In the red zone, turtles are examined and treated by a veterinarian and given their first oil-removal bath. To speed up the cleaning process, a thin layer of vegetable oil is applied to the turtles. Dawn dishwashing soap and a toothbrush are then used to clean the skin and carapace. Mayonnaise is used to clean out the mouth and eyes, as it works to break down the oil and makes cleaning these parts easier.

The animal is then held in the yellow zone for observation and treatment, and it receives a second bath. The sea turtles could be given a single, longer bath rather than two, but breaking the cleaning up into two parts reduces the amount of stress on the animals.

Once the vet gives a sea turtle the “all clear,” it’s taken to the green zone. This happens when the sea turtle is no longer highly contaminated by oil but still in need of treatment. In the green zone, it receives medical attention and is closely observed.

◇ ◇ ◇

What you have to do
Rewrite the sea turtle cleaning passage, starting at "In the red zone, turtles" and ending at "on the animals.", substituting "soft sponge" for "toothbrush". The entries have no connection to the sea turtle cleaning passage.

Records shown

◇ ◇ ◇

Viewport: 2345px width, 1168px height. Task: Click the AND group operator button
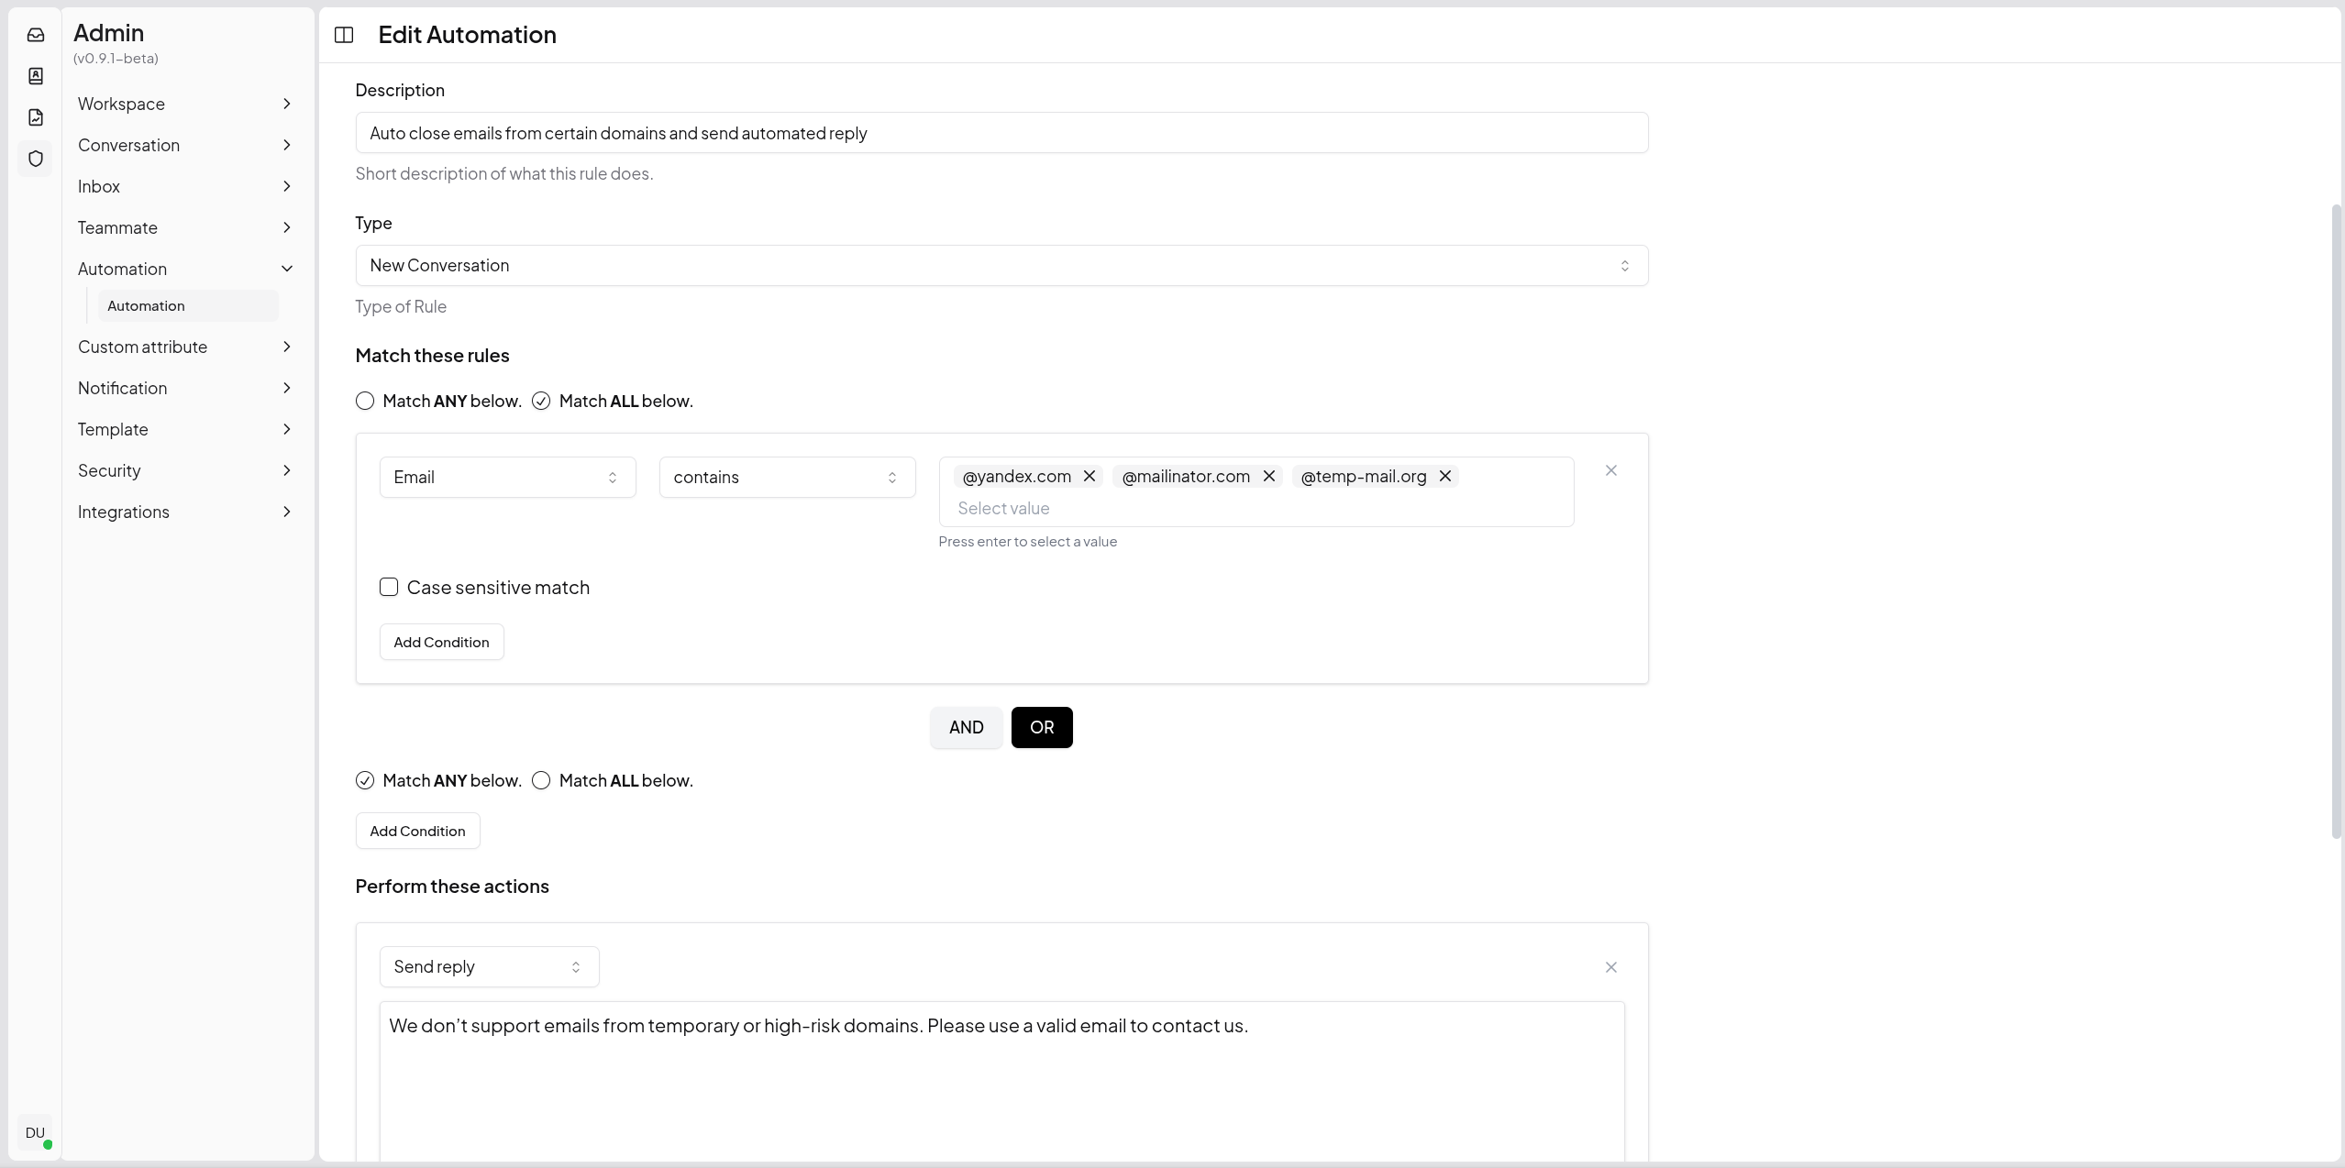(x=966, y=727)
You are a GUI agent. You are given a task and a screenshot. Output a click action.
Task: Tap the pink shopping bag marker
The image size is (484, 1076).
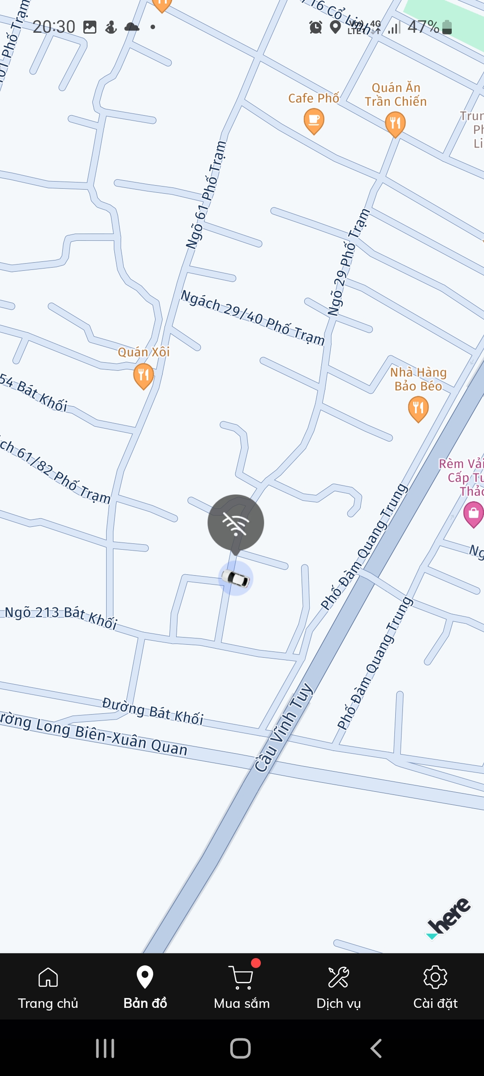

◇ ◇ ◇

Result of this exercise
In the red zone, turtles are examined and treated by a veterinarian and given their first oil-removal bath. To speed up the cleaning process, a thin layer of vegetable oil is applied to the turtles. Dawn dishwashing soap and a soft sponge are then used to clean the skin and carapace. Mayonnaise is used to clean out the mouth and eyes, as it works to break down the oil and makes cleaning these parts easier.

The animal is then held in the yellow zone for observation and treatment, and it receives a second bath. The sea turtles could be given a single, longer bath rather than two, but breaking the cleaning up into two parts reduces the amount of stress on the animals.